Rh sensitization is an antibody response that may occur when a woman with Rh-negative blood has been exposed to blood from her Rh-positive fetus. Once she is sensitized, her immune system can make antibodies that can destroy Rh-positive red blood cells.
An Rh factor (Rh antigen) is one of the markers on the surface of red blood cells that the immune system can recognize. A person whose blood contains the Rh factor is Rh-positive. A person whose blood does not contain the Rh factor is Rh-negative.

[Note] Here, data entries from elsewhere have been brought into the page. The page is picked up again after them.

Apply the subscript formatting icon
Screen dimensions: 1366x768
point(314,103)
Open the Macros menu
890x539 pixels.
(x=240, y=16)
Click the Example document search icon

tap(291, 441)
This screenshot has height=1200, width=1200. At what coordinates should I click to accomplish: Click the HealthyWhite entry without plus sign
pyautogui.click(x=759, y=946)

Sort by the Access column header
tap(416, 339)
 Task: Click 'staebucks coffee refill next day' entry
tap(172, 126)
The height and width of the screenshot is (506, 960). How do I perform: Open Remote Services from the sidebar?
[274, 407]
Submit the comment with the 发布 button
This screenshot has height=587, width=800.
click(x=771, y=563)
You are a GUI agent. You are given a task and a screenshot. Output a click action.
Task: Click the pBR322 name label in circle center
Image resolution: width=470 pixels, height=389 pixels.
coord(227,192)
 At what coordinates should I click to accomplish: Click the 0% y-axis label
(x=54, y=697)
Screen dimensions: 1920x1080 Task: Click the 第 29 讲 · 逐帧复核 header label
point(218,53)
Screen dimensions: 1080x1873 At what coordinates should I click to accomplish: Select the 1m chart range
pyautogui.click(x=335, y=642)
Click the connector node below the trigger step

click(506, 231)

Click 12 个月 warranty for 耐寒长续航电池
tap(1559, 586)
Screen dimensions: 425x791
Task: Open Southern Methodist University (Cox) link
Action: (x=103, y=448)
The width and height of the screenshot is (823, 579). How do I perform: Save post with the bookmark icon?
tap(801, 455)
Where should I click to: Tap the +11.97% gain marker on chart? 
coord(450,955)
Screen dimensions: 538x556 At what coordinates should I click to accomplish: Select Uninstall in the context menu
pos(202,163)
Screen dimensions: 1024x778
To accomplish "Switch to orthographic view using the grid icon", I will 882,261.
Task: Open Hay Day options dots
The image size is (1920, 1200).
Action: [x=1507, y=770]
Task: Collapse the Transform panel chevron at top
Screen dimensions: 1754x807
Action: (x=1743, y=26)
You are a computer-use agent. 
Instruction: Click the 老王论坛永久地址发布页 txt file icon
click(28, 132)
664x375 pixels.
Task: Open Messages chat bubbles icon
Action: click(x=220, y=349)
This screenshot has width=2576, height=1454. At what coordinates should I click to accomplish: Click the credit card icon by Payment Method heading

Most women who become sensitized do so during childbirth, when their blood mixes with Rh-positive fetal blood. However, blood mixing sometimes occurs during a miscarriage, an abortion, or an injury (especially to the woman's abdomen).
Rh sensitization is no danger to the pregnant woman and usually is no harm to the first Rh-positive fetus. However, future Rh-positive fetuses are in danger of having their red blood cells destroyed before birth by the pregnant woman's immune system. This danger can usually be prevented by giving the Rh-negative woman an Rh immune globulin injection (such as RhoGAM) at 24 to 28 weeks of pregnancy, and after delivery if the baby is Rh-positive.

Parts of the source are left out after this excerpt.